**GIVEN DATA**:
++++++++++
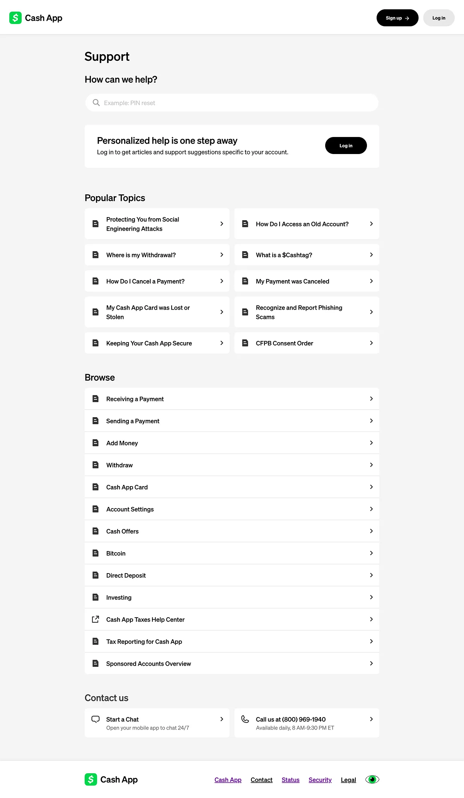Click the chat bubble icon
464x798 pixels.
point(96,719)
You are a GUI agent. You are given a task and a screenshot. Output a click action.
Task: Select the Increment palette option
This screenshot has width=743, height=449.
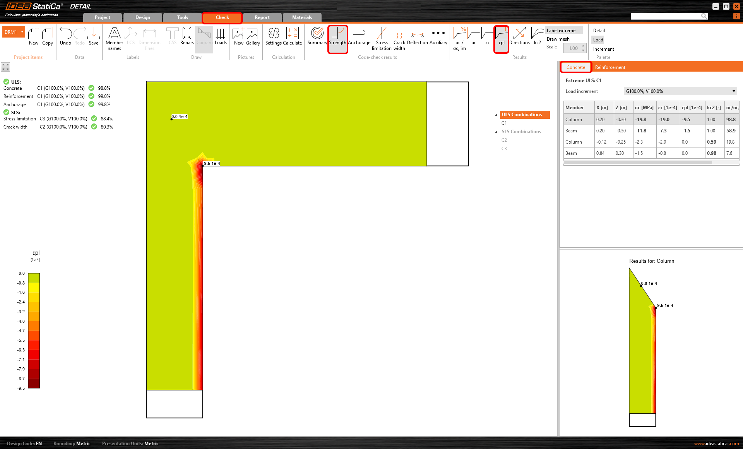click(603, 49)
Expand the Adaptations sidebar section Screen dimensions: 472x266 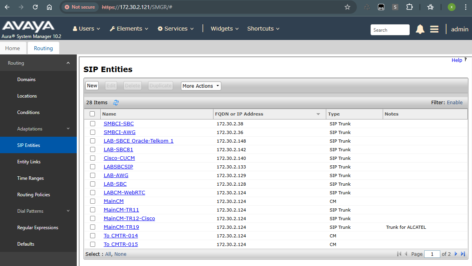click(68, 129)
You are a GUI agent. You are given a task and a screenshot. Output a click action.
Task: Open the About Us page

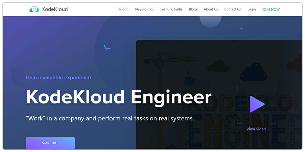(x=210, y=9)
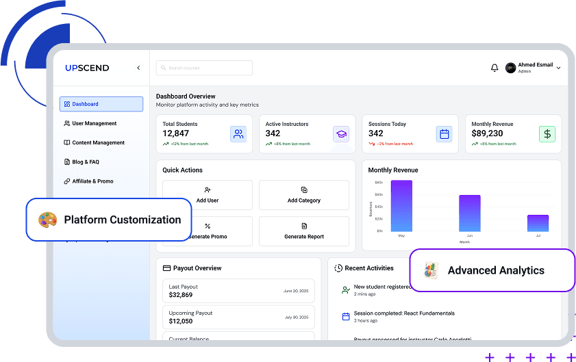Click the Generate Report button
The height and width of the screenshot is (362, 576).
click(304, 231)
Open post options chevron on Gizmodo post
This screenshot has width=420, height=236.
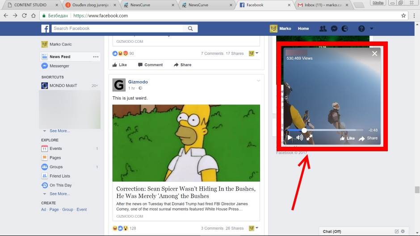[258, 81]
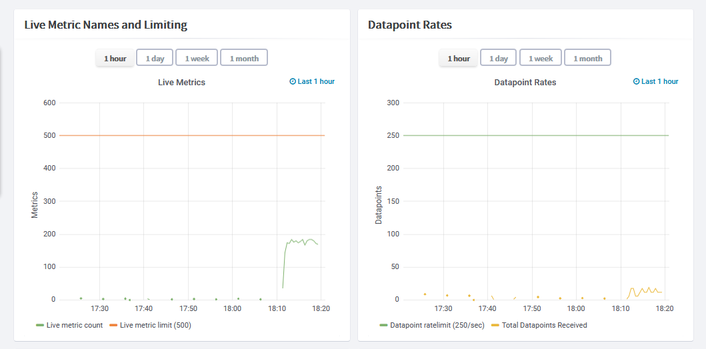Open the Live Metrics chart title menu
Image resolution: width=706 pixels, height=349 pixels.
click(181, 83)
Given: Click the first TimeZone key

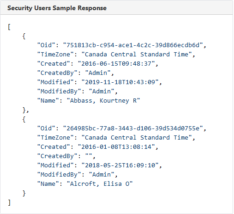Looking at the screenshot, I should (55, 55).
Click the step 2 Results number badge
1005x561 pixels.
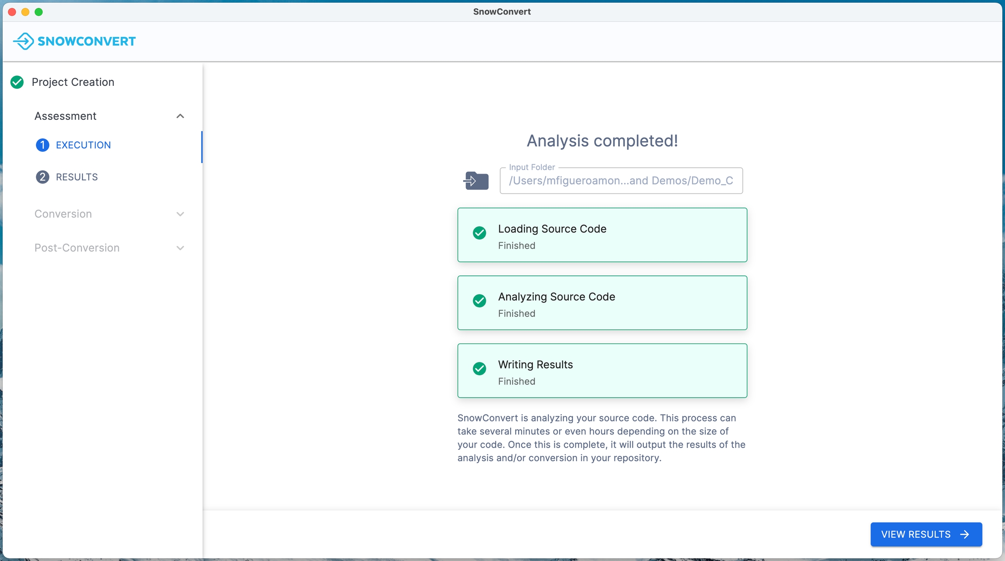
++++++++++
**AIM**: Can you retype the data from the line with "Open post options chevron on Gizmodo post" to the line with "click(181, 83)", including both of those lines, with the pictures left out?

**THE REPLY**:
Open post options chevron on Gizmodo post
This screenshot has width=420, height=236.
[258, 81]
Open the Live Metrics chart title menu
Image resolution: width=706 pixels, height=349 pixels.
click(181, 83)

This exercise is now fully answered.